Nixon, who shaved her head for her latest theatrical role, told the New York Times she had been subject to a backlash after telling a gay audience: "I've been straight and I’ve been gay, and gay is better."



She had been pressured to retract the comment "because they said it implies that homosexuality can be a choice", she said.



PICTURES: Yes, I'm Gay: Celebs Out Of The Closet



"For me, it is a choice, " Nixon told the New York Times. "I understand that for many people it’s not, but for me it's a choice, and you don’t get to define my gayness for me."



"I also feel like people think I was walking around in a cloud and didn’t realize I was gay, which I find really offensive.



"I find it offensive to me, but I also find it offensive to all the men I’ve been out with."



Her comments have drawn criticism from some members of the LGBT community, with at least one popular gay blogger saying she should have used the term "bisexual" "If you like both flavors, men and women, you’re bisexual, you’re not gay, so please don’t tell people that you are gay, and that gay people can "choose" their sexual orientation, ie will it out of nowhere.
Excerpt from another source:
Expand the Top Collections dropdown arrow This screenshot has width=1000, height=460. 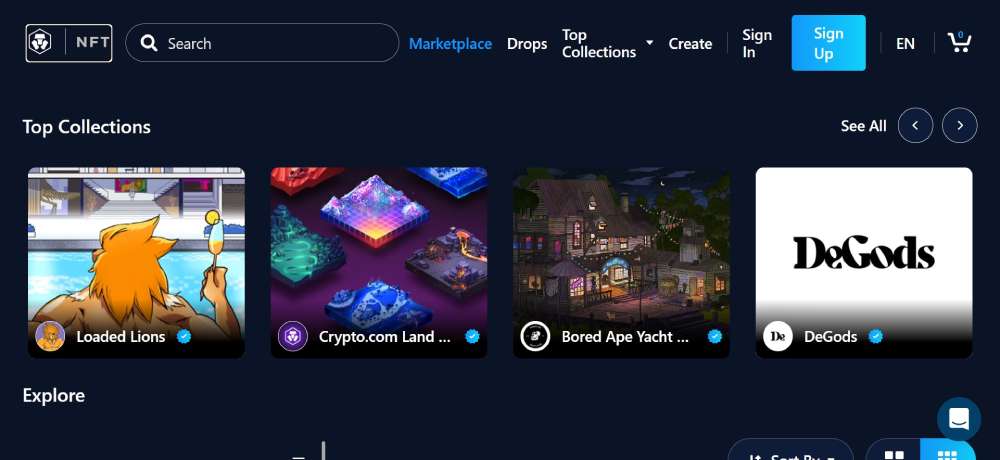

Because they can’t," he wrote in AmericaBlog Gay.



"Every religious right hatemonger is now going to quote this woman every single time they want to deny us our civil rights."



Nixon was with a man for 15 years and had two children before beginning her current relationship with long-time partner Christine Marinoni.



They are engaged and last Februray gave birth to their son Max Ellington Nixon-Marinoni.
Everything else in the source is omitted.